Attention, il n’est pas question de supprimer ou de dévaloriser le sport professionnel, mais de mieux le présenter à notre jeunesse, par le biais d’une éducation saine, responsable et sportive.

Il faut réveiller les consciences, il n’est pas trop tard, mais il est temps. Revaloriser auprès des jeunes l’image de l’effort sportif pur, gratuit et du dépassement physique de soi. Un peu à l’image de cette Angleterre du XIXème siècle, époque des découvertes industrielles et des sports alors pratiqués par une élite.

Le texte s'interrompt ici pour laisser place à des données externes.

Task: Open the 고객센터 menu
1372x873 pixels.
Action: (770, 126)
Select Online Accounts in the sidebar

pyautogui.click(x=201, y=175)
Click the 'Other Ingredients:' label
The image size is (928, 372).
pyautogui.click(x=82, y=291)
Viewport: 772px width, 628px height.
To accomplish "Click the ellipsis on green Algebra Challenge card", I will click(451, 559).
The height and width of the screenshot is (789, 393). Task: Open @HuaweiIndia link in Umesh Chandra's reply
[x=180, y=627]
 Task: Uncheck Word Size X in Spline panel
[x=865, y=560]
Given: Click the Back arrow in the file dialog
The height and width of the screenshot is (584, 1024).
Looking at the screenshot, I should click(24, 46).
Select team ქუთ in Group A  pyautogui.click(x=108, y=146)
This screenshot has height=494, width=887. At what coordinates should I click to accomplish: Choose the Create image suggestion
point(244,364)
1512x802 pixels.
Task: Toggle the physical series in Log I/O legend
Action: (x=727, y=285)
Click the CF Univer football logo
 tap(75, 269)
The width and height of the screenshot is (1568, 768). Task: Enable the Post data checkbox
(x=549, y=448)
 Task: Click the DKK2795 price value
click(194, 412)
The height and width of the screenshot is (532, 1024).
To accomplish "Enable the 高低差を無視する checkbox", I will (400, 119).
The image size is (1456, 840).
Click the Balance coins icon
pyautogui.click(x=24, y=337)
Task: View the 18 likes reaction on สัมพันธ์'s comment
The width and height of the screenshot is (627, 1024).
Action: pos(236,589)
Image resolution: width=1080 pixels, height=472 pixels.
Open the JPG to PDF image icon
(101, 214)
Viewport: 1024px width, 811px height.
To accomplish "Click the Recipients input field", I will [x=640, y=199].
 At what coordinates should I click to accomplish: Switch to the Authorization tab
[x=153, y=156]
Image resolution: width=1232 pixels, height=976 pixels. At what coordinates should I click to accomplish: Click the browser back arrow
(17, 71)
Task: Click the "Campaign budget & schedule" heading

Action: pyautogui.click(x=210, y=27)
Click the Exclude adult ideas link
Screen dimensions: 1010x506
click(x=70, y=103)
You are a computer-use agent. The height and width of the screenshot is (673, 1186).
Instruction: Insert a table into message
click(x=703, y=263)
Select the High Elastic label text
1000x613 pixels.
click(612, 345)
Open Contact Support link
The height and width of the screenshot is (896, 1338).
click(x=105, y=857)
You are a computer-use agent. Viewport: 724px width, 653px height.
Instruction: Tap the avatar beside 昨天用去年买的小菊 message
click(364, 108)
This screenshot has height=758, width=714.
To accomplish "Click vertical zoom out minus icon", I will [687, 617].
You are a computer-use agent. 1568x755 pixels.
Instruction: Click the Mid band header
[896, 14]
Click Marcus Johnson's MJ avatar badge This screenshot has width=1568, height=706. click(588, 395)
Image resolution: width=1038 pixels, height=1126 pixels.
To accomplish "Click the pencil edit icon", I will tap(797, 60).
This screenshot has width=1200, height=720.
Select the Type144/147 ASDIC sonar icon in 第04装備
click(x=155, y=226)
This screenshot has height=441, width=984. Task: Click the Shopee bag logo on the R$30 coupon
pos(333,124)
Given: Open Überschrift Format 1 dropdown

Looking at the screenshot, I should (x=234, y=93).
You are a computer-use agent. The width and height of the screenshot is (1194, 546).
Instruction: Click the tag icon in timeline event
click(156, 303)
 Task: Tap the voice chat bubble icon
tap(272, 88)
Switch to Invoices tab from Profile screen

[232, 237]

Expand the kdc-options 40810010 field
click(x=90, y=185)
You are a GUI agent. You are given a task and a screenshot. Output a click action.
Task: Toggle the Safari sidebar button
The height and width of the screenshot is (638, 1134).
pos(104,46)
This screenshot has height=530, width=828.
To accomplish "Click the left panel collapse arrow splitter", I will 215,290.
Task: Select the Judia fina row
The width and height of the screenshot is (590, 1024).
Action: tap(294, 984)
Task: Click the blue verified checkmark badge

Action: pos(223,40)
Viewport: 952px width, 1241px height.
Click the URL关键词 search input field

Une utopie vraiment ?

De quoi notre pays et les autres pays européens ont-ils le plus besoin ? D’une jeunesse de mieux en mieux formée et en bonne santé physique et psychique : « la tète et les jambes » !

Le décret de Bologne a révolutionné le système éducatif européen en y intégrant un esprit permanent de compétition pour les universités et hautes écoles. Pourquoi ne pas créer au niveau sportif européen un esprit similaire de compétition ? Cela pourrait se faire par le biais d’une compétition annuelle entre établissements secondaires et universitaires à l’échelon européen, qui se déroulerait sur toute une année, pour des sports à des rythmes et régions à définir, et serait subsidiée du moins au départ par l’Union européenne.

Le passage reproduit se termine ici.